The reason I'm thinking about this is because of former Heat draftee Michael Beasley, who Miami took with the 2nd overall pick in the 2008 Draft.  A few days ago it was revealed that Beasley was busted in Minnesota for possession of marijuana sometime in the past few weeks.  Minnesota newspaper The Star-Tribune was one of the first to report on the story, and also that while Beasley was driving, it wasn't under the influence.

From The Star-Tribune:

Timberwolves forward Michael Beasley was cited for marijuana possession after being pulled over for speeding in Minnetonka, police said Wednesday.

The traffic stop occurred about 3 a.m. on June 26 on Hwy. 12 near Carlson Parkway, said Capt. Scott Boerboom. Beasley was driving 84 miles per hour in a 65 mph zone, Boerboom said.

Officers who stopped Beasley, 22, smelled marijuana in the car and found slightly more than a half-ounce in the vehicle, Boerboom said.

This isn't the first time that Beasley has run into trouble related to marijuana.  First there was the incident at the NBA Rookie Transition Program where he was fined $50k and there were reports of a strong smell of marijuana coming from the room where he and two other rookies, including teammate Mario Chalmers, were hanging out with guests.

Then there was the Twitter issue, which I'm sure many of us remember.  Beasley used to be a fairly active member of the Twitter community until one night in August of 2009.  He tweeted out a picture of himself that night, showing off a tattoo on his back.  Soon after the picture went out, people started to notice in the bottom corner of the pic you could see what looked like a bag of weed.  That didn't go over too well with the Heat, as you can imagine. 

This latest incident up in Minnesota happened before the lockout came into effect on July 1st, and it raises the questions of whether or not there will be any action taken by the league to fine or suspend Beasley once basketball operations resume.  It also makes me wonder what happens to guys who may be caught doing the same or similar things during the lockout.  Can the league even take any action against those players if they wanted to?

Nope.  With no collective bargaining agreement in place between the players and the league, that means that there is no policy or set of rules for substance abuse.  As of now, and until the lockout is over with a new CBA in place, players will not be tested by the NBA.  They could still potentially run into legal trouble, like with Mr.

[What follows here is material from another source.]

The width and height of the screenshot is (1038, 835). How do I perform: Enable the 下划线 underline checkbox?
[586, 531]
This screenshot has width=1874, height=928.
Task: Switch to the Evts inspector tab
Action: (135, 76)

Beasley, but in a league that has long had the reputation of many of its players using marijuana, I'm sure that there are several players who are taking advantage of their current situation.

Now the other lockout-related issue that I came across is something much less significant, but something I found interesting nonetheless.  All NBA fans that have already committed money for season tickets in the upcoming 2011-12 season do not have to worry about losing a penny of their initial investment.  Those fans will have the option of getting their money back, with interest, if they choose to take that route of action.

Even though we are still in the lockout, teams will continue to take money from fans that are purchasing tickets.  This wont stop until actual games are cancelled, at which time the teams will stop taking payments and wont resume until games are played again.  Here is the message from NBA senior vice president of marketing and communications, Mike Bass:

"Season ticket-holders' investments with teams are completely protected.  The league-wide policy is that in the unfortunate event of missed games, all season ticket-holders have the option to receive a refund plus interest on a monthly basis for all missed games."

So while fans wont be able to get all their money back at once, they will get it back over time, and with interest.  This is a smart move by the NBA, because the last thing they want to do is have fans thinking that the league is desperate for money.   Overall, the more time goes with this lockout in place, the more we're going to hear about these kind of stories that make you roll your eyes thinking that this is all because the players and owners cant come to an agreement.  As I've said before, regardless of which side is at fault, it's always the fans that suffer the most.